— Required work —
Starting at the line containing "The width and" and ending at the line containing "Where should I click to: Open", print every line of the material below exactly, both ends included, and stop there.

— Information given —

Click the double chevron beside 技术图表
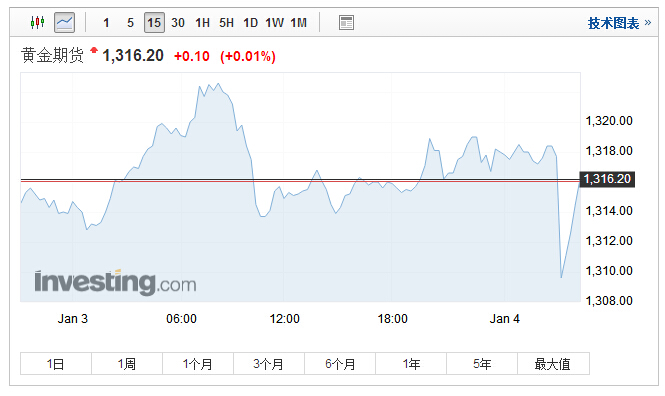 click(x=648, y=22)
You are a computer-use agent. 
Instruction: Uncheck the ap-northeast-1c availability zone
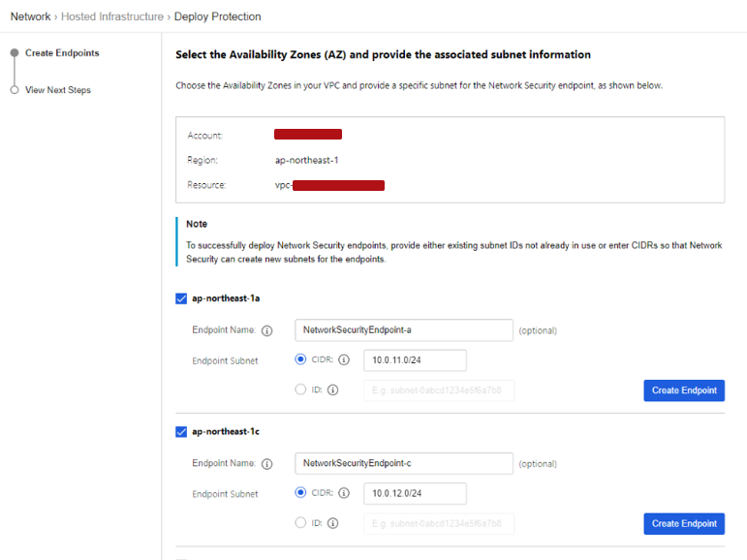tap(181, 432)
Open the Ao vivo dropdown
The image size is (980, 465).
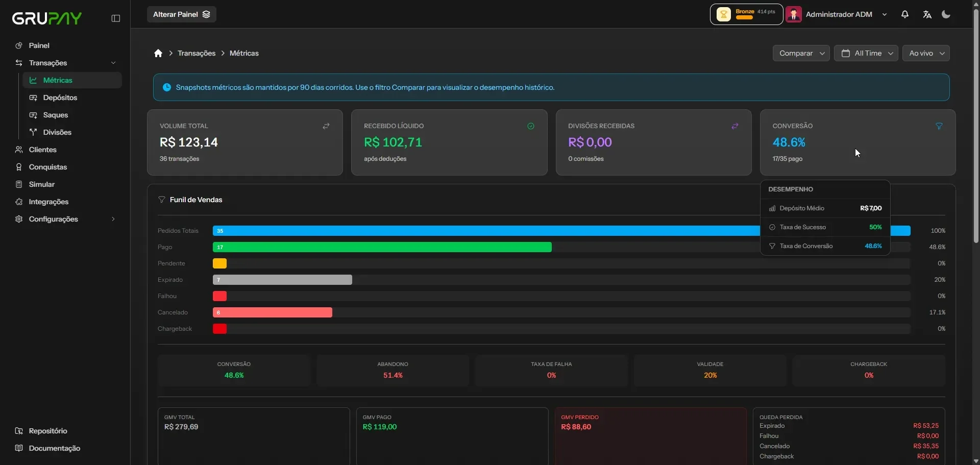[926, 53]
==
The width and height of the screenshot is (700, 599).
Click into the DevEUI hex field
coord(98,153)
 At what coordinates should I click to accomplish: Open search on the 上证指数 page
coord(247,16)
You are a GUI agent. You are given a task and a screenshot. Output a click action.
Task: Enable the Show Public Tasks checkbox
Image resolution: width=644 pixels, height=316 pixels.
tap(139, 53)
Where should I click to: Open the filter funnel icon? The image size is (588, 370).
--
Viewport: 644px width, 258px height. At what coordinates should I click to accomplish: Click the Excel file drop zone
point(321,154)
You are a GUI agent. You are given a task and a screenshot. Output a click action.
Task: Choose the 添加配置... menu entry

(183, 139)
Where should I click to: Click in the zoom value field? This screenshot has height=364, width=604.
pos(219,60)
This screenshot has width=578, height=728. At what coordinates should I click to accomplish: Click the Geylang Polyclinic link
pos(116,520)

— Result for this exercise —
The width and height of the screenshot is (700, 599).
Click into the DevEUI hex field
coord(98,153)
 At what coordinates should I click to accomplish: Open search on the 上证指数 page
coord(247,16)
You are a GUI agent. You are given a task and a screenshot. Output a click action.
Task: Enable the Show Public Tasks checkbox
Image resolution: width=644 pixels, height=316 pixels.
tap(139, 53)
Where should I click to: Open the filter funnel icon? The image size is (588, 370).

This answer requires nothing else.